SELECTED PASSAGE —

Older than the main structures of building unit 3 is the wall w 15, running north / south.
Wall w 14 of building unit 1 runs north-south and seems to form the eastern limitation of unit 1. The functional interpretation of wall w 14 could also sound different: it might possibly build the connection to unit 3, if, as we have to check 2008 - it joins wall w 12. In this case the stratigraphical - and chronological interpretation - of unit 1 and unit 3 would alike have to be changed: both would build a contemporary used structure.
The chronological relationship between unit 1 and 3 would again look different, if wall w 14 of unit 1 overbuilds wall w 12 of unit 3 - a possibility that has also to be checked in 2008.
 

Description of the brick-structure  (plate XI)

A huge mudbrick pile is located between building unit 2 and 3, demonstrating the collapse of one or more massive brick-walls in this area. The bricks lay underneath! wall w 14. I.e., after the collapse of the brick-complex, which belongs to unit 2 and is thus older than building units 1 and 3, wall w 14 of unit 1 overbuild unit 2!
 

Description of rooms and installations  (plates IXXXIIXIII)
 

Northern part of building unit 3
In the northern part of building unit 3, northwest of wall w 8, a circle of stones has been erected, preserved up to ca. 0,50m, its function up to date unknown.
Between the walls w 8 - w 11 several ovens (tannour) had been build on two different levels, i.e. they represent two different building phases (plate XII).
 
Southern part of building unit 2
In the southern part of building unit 2 a burned storage room has been exposed. Storage vessels, broken through the collapse of burned bricks (belonging to the above mentioned brick pile still in situ) into the room have been preserved, as well as the clay build hollows for keeping these vessels in an upright position.

DIRECTION — Write the next part of the excavation report on the building units, picking up after its last sentence. The lines after this report are separate material.

SOURCE EXCERPT —
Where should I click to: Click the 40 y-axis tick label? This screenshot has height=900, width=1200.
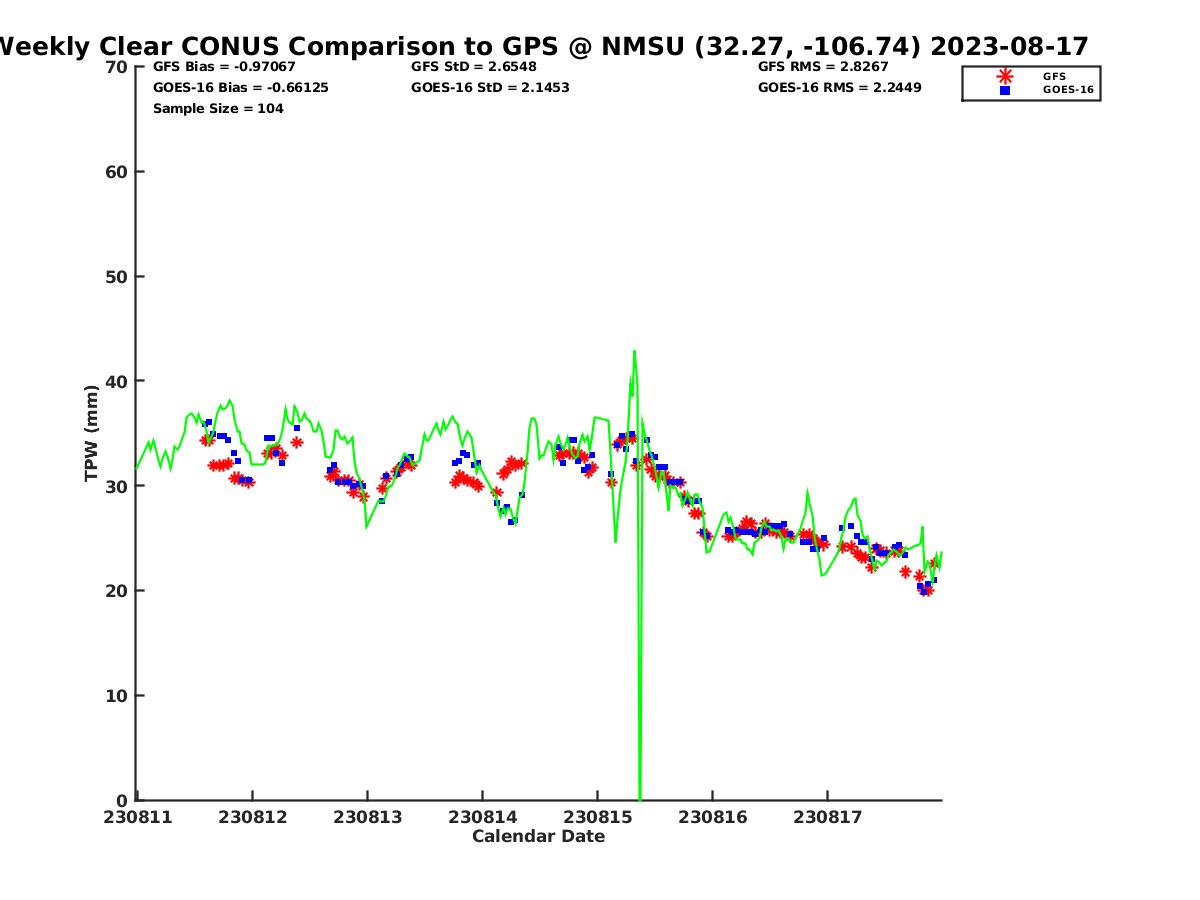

RESULT —
The storage room is older than unit 2, according to the pottery analysis Middle Bronze, e.i. the storage room represents an anteceding structure of unit 2 (plate IXXII).
 

Western part of building unit 2
After wall w 6 in building unit 2 had been omitted, an oven had been erected on top of it (plate XIII).

 

The deep trench in area III-a-15  (plate VII)

North of wall w 4 and west of wall w 1 a deep trench had been opened for examining the stratigraphical and chronological situation in the Palace Area. Below the stone floor excavated in the season 2005 two further floor levels have be exposed, followed by a layer of ashes and clay, according to the pottery all still of Late Bronze Age date.
 

Stratigraphical and chronological assessment 

Building unit 1 in the west and building unit 3 in the east are both younger than building unit 2 in between. For the moment being it seems that the construction of unit 1 and unit 3 could have either been connected, i.e. they were used (if not build) at the same time - unless unit 1 overbuilds not only unit 2 but also unit 3 (see above).
The pile of mud-bricks (some of them secondarily burnt) laying east of wall w 6 belonged to the destruction - layer of building unit 2. Some of the bricks overlaid wall 6 a / b and at the same time were connected to the pile of bricks. Unit 2 and the stone floor north of wall w 4 and west of wall w 1 might belong (according to the nivellements) to one building.
 

Functions - first suggestions 

All three building units occupy the so called "Palace Area". The team of the University of Saarbrücken excavated, under the supervision of Prof. Dr. Mansfeld, 4 phases of the Palace, Palace 1-4, P4 the oldest construction so far seized.
The correlation between the results of the University of Saarbrücken and the results of the 2007 season is currently taking place. Preliminary considerations concerning the chronological position of the new results can already be given.
According to the pottery the building-structures of unit 1 and unit 3 are of Late Bronze Age date, both belong at least temporarily to the phase Palace P 4.
Entirely new results concerning the building history of this area have been acquired by the excavation of the predecessor of building unit 2. For the first time substantial building evidence has been captured for the Middle Bronze Age period in the Palace Area.
The burned storage room in the south of area III-a-16 is placed in an area that had not yet been touched by the older excavations.
 

1.4 "The Temple Area"- I-e-13-14; I-f-12-13-14; I-g-13-14 

New rooms in the living quarter  (plate XIV)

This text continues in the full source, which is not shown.